Monday, April 7, 2008
Fossils from deep saltwater ‘caves’ show how human settlement has always upset the natural order, reports Roger Highfield
A pioneering study of life recorded in giant sinkholes that extend far below sea level has shown scientists the catastrophic impact that ancient communities had on their environments.
The Great Blue Hole, Belize
The Great Blue Hole at Lighthouse Reef Atoll, Belize
By swimming down into “blue holes” - vertical caves in the landscape - scientists can travel back in time, exploring a treasure trove of fossils and gaining a new understanding of the prehistoric ecosystem.
The holes are so named because of the dramatic contrast between the dark blue saltwater of their depths and the lighter blue of the freshwater shallows around them. The holes, such as the Great Blue Hole at Lighthouse Reef Atoll, Belize, can sink to depths of more than 650ft and are typically found in the Caribbean on the Bahama Banks, as well as on and around the Yucatán Peninsula.

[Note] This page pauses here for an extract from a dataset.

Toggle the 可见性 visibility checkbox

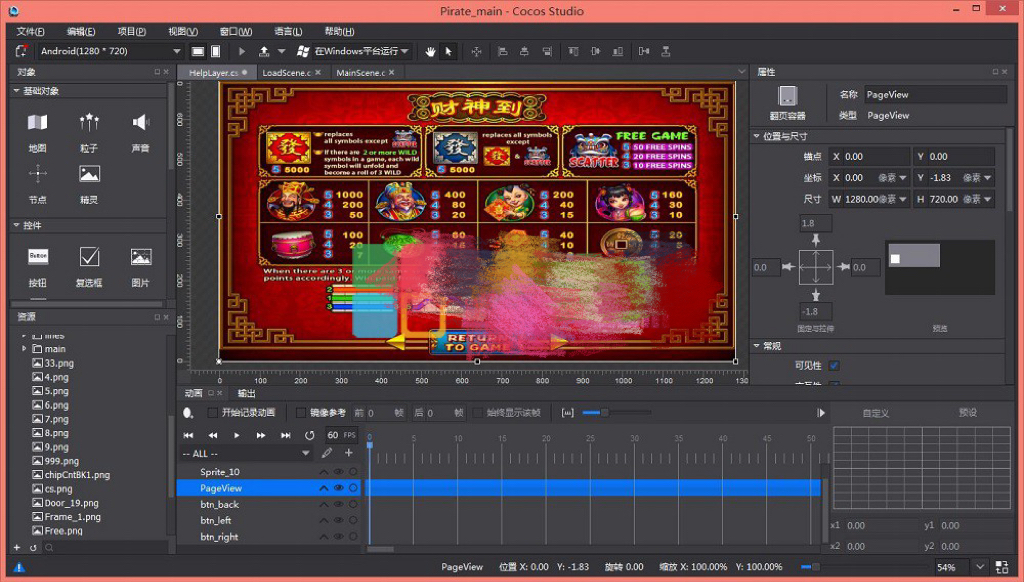pyautogui.click(x=834, y=366)
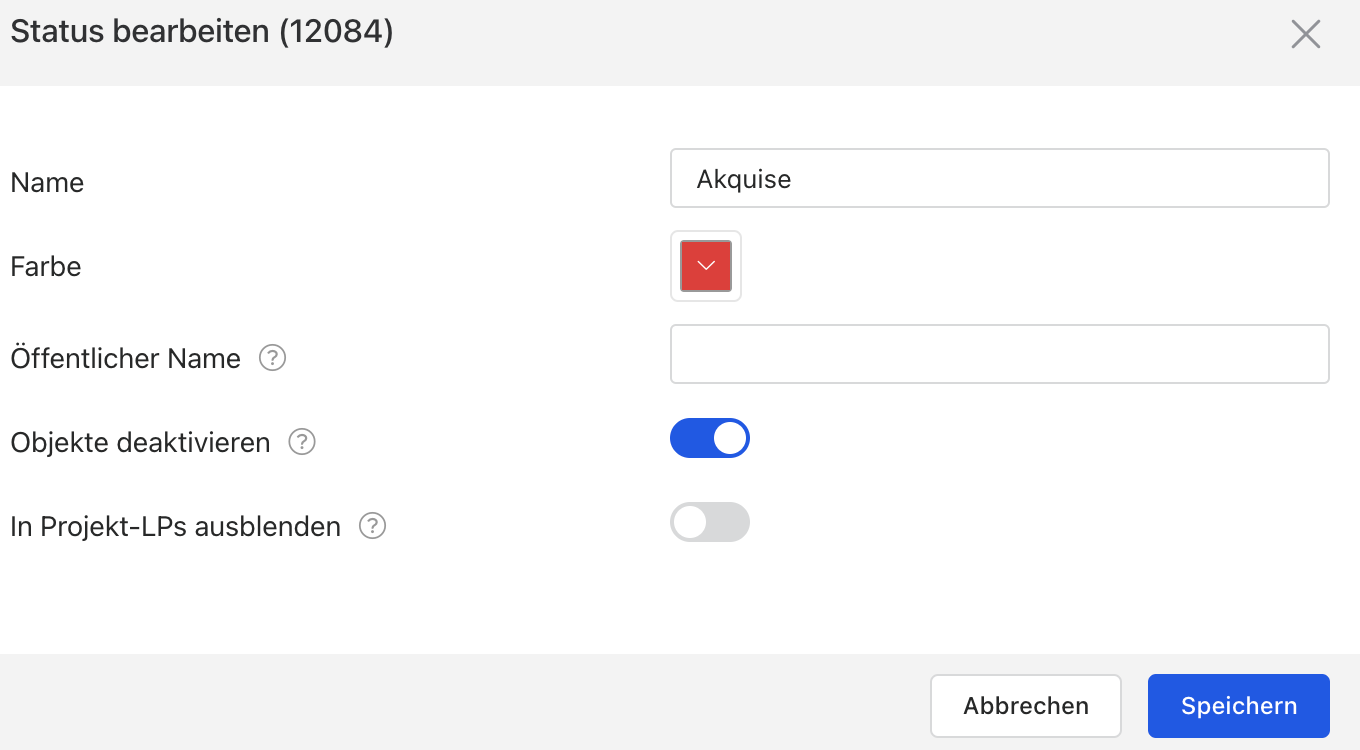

Expert divers and scientists recently carried out the first sophisticated excavation on a hole in the Bahamas, which provided a rare glimpse of life before humans arrived. The cave on Great Abaco Island, known as Sawmill Sink, contains a host of well-preserved fossils, many from species that are now extinct. These include the first entire skeletons found in the West Indies of a 2,500-year-old tortoise and an unusual crocodile that roamed the land, along with bones from a lizard, snakes, bats and 25 species of birds, not to mention abundant plant fossils. Diver Brian Kakuk, a consultant for the Bahamas National Museum, discovered the first Sawmill Sink fossil - the giant tortoise shell, which was in excellent condition.
But long before tourists arrived in the Bahamas, ancient humans had taken up residence on this archipelago off the coast of Florida. The subsequent disappearance of species from the fossil record offers stark evidence that the arrival of humans permanently changed - and eliminated - life on what had been isolated islands.
The climate and the environmental conditions back then weren’t much different from those of today,” explains David Steadman, who works at the Florida Museum of Natural History. “The big difference is us. When people got to the island, there was probably nothing easier to hunt than tortoises, so they cooked and ate them. And they got rid of the crocodiles, probably because it’s tough to have kids playing at the edge of a village where there are terrestrial crocodiles running around.”
Radiocarbon analysis dates the human bones - the most recent discovery is a tibia - found at Sawmill Sink at between 1,000 and 4,200 years old. The fossils are the best?preserved of any found in the Bahamas, because the deep saltwater layer of the sinkhole contains no oxygen, which would normally feed the bacteria and fungi that cause bones to decay.
“The fossils from Sawmill Sink open unparalleled opportunities for much more sophisticated work than ever in reconstructing the ancient plant and animal communities,” Steadman says. “They help us to understand not only how individual species evolve on islands but also how these communities changed with the arrival of people, because we know that changes in the ecosystem are much more dramatic on islands than on continents.”
The fossil site is especially valuable because of the presence of fossilised plants as well as animals: leaves, twigs, flowers, fruits, seeds, pollen and spores. For example, the bracken ferns suggest that the island once boasted a regenerative, fire-swept landscape of open grasslands. “For the first time in the West Indies, we have plant fossils right in with the vertebrates, so we can reconstruct the habitats in a much more sophisticated way,” says Steadman.
Other blue holes could yield further palaeontological and archaeological riches. Admittedly, exploring them is hazardous: depth, tight spaces, vision-clouding particles and toxic layers of hydrogen sulphide can make the sinkholes dark and dangerous places to dive. But that won’t put off the scientists for long.